Après avoir embrassé Vadim pour la première fois, à 15 ans, un jour où elle avait séché le lycée, Brigitte demande :  » Est-ce que je suis une vraie femme ?  » Le jeune assistant de cinéma répond :  » A 25 %.  » La seconde fois, c’est  » 55 % « . La troisième fois, quand elle repose la question, il annonce :  » 100 % !  » Elle file, nue, à la fenêtre crier aux passants :  » Je suis une vraie femme !  » Tout Bardot est déjà là : la joie de vivre, l’hédonisme, la provocation, la spontanéité. Cinquante ans plus tard, dans ses Mémoires, le cinéaste raconte que l’apparente décontraction de B. B. cache des peurs, des angoisses, un  » don pour le malheur qui faillit souvent la conduire au bord de la tragédie « , elle qui, en pleine gloire, multipliait les tentatives de suicide.

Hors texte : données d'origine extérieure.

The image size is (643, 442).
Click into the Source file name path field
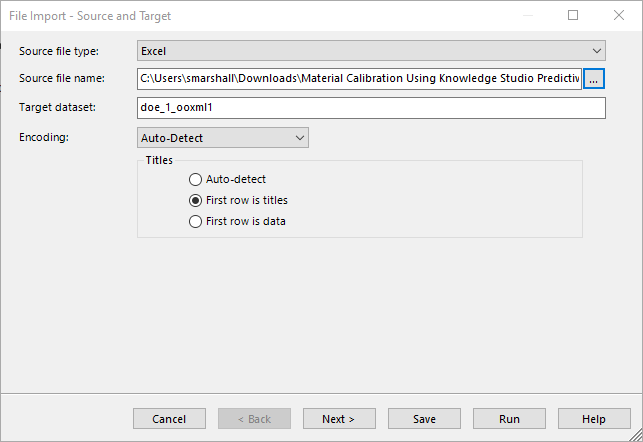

Son ami, Alain Bougrain-Dubourg, la filme avec ses chiens, à la fin des années 1970.
Son ami, Alain Bougrain-Dubourg, la filme avec ses chiens, à la fin des années 1970.© m. simon/paris match/scoop

De son passé sous les projecteurs elle parle comme d’une coquille vide.  » J’étais en proie à des interrogations terrifiantes et mystiques, et tout ça se traduisait par une superficialité sans intérêt qui me laissait détruite.  » Elle court après la passion, se cherche en vain dans le regard de ses amants, sommés de la rassurer.  » J’avais toujours peur de ne pas être à la hauteur. Et je me pensais moche.  » Vadim affirmait que son ex-femme, à 50 ans, n’avait  » jamais accompli la transition avec le monde adulte « . Bernard d’Ormale, mari de Brigitte depuis vingt-six ans, renchérit :  » C’est une petite fille.  » Elle ne dit pas autre chose.  » Je suis indépendante comme les animaux, mais j’ai toujours été dépendante de l’homme avec lequel je vivais. Je suis un chien, j’ai besoin d’appartenir.  »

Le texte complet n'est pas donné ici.